数値のリスト nums と、2つの変数 kt(ターゲット値)が与えられます。ここで「範囲 [-k, k] 内から任意の数 e を選び、リスト nums の末尾に追加する」という操作を考えます。この操作を繰り返して nums の合計をターゲット値 t と一致させるとき、必要となる最小の操作回数を求めるのがこの問題の目的です。

例えば、nums = [3, 1]、k = 4、t = 19 という入力の場合、出力は 4 になります。これは [4, 4, 4, 3] の順に要素を追加することで、合計が 3 + 1 + 4 + 4 + 4 + 3 = 19 となり、目標に到達できるためです。

解法のアプローチ

この問題は、シンプルな数学的な発想で効率よく解くことができます。手順は以下の通りです。

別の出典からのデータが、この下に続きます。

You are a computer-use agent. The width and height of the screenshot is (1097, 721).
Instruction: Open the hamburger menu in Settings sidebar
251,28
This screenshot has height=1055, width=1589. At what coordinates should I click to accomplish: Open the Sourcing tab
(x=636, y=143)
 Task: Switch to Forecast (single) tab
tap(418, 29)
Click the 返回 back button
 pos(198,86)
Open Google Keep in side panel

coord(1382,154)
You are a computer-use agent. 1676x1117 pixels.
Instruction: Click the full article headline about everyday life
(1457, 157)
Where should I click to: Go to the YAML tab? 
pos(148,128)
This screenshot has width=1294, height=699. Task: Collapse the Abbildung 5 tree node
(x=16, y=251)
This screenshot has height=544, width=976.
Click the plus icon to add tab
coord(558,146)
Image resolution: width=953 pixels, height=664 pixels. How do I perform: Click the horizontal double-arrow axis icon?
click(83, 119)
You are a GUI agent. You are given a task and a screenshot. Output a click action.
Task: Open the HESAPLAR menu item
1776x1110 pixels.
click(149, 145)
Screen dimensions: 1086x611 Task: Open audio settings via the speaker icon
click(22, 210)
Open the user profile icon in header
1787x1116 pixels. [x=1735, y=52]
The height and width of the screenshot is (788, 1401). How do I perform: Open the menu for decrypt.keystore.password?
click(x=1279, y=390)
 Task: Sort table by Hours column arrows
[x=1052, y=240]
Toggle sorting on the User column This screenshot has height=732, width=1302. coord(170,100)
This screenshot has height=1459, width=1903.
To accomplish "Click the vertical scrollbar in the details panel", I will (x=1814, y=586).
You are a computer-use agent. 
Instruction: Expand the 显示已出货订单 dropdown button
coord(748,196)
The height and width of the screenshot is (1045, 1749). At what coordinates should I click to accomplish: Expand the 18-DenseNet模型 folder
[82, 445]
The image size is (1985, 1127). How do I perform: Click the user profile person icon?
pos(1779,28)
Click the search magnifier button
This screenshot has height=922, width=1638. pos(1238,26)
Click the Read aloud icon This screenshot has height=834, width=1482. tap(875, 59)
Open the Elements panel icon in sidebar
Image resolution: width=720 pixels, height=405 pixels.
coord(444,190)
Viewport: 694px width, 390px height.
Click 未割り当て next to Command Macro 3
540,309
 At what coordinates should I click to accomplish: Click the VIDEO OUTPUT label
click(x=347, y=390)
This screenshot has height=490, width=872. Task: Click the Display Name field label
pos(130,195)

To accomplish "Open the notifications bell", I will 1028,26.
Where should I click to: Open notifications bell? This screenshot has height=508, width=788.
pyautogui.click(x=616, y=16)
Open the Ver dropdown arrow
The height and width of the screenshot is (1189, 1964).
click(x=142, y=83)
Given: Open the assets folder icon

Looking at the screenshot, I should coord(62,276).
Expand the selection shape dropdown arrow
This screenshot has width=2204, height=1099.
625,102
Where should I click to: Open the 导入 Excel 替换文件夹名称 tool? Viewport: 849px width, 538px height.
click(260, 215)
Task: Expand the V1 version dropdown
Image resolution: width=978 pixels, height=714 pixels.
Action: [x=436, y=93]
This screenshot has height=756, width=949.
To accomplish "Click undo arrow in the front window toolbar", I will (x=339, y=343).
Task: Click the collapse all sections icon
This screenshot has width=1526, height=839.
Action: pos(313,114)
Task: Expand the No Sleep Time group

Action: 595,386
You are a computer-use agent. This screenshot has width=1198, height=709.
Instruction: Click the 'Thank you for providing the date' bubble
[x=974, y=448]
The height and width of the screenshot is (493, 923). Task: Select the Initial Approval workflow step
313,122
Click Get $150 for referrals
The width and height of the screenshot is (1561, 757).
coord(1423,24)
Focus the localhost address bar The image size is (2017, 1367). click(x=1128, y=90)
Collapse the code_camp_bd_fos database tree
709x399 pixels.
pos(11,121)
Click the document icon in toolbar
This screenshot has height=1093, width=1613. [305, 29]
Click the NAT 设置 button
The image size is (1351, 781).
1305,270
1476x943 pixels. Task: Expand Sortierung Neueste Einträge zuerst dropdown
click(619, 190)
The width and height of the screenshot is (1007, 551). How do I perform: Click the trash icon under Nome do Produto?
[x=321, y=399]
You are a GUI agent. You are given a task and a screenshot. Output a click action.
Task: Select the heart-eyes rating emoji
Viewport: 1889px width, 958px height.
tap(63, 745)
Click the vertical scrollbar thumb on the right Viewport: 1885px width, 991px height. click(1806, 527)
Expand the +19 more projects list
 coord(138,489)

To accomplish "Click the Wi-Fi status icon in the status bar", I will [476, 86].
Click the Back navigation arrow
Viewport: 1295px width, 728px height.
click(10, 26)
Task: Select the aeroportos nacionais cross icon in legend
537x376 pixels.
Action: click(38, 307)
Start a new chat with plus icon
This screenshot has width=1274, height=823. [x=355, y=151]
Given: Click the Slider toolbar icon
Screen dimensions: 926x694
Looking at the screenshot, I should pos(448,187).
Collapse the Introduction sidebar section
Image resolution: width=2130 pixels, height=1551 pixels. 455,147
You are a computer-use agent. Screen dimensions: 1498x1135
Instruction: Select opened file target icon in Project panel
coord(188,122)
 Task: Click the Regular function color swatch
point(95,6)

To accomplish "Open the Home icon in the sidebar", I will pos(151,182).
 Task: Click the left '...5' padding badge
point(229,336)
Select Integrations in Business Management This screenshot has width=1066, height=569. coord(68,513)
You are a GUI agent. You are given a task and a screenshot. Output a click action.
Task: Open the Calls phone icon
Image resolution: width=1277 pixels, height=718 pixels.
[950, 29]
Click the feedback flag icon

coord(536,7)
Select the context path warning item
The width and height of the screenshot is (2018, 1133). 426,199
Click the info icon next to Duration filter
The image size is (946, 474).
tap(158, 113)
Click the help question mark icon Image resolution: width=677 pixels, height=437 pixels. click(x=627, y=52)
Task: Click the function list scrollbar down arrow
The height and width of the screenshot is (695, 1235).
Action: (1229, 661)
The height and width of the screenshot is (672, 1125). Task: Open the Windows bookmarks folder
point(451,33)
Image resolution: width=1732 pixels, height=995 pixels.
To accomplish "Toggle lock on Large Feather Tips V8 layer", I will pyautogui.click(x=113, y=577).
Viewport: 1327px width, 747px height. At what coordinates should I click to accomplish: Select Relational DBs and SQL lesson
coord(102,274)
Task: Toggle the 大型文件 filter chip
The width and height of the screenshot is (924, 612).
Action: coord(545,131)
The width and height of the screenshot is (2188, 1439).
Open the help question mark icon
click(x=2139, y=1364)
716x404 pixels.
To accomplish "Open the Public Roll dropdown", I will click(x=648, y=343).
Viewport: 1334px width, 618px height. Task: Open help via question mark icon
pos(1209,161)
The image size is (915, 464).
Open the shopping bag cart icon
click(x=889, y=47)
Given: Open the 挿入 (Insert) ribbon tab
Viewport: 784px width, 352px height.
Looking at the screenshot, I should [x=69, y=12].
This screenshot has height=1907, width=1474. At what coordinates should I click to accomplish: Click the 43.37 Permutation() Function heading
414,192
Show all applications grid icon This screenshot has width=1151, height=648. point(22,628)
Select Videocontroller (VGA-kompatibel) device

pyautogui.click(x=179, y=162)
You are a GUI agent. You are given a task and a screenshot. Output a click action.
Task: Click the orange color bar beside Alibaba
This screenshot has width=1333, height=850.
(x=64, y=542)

  • nums に含まれる全要素の合計 total を求める
  • ターゲットとの差 diff = |t − total| を計算する
  • result を diff を k で割った商(小数点以下切り捨て)とする
  • result × k が diff と等しくない場合(割り切れない場合)、result に 1 を加える
  • result を返す

ポイントは、1回の操作で最大 k だけ合計を増減できるため、「目標との差分」を「1回あたりの最大変化量 k」で割り、余りが出たら切り上げるだけで答えが求まるという点です。これは天井関数(ceil)による計算と同等であり、計算量は O(n)(合計を求める部分)のみで非常に高速です。

実装例(Python)

以下は上記の手順を Python で実装したコードです。

def solve(nums, k, t):
    total = sum(nums)

    diff = abs(t - total)
    result = diff // k

    if result * k != diff:
        result = result + 1

    return result

nums = [3, 1]
k = 4
t = 19
print(solve(nums, k, t))

入力

[3, 1], 4, 19

出力

4

補足:math.ceil を使ったより簡潔な書き方

Python の標準ライブラリ math モジュールにある ceil 関数を使うと、割り算の切り上げ処理を1行で表現できます。

import math

def solve(nums, k, t):
    return math.ceil(abs(t - sum(nums)) / k)

どちらの実装でも結果は同じですが、ceil を使う方が意図が明確で読みやすいコードになります。競技プログラミングやコーディング面接では、このような「差分を最大ステップ幅で割って切り上げる」という発想は頻出テクニックなので、ぜひ覚えておきましょう。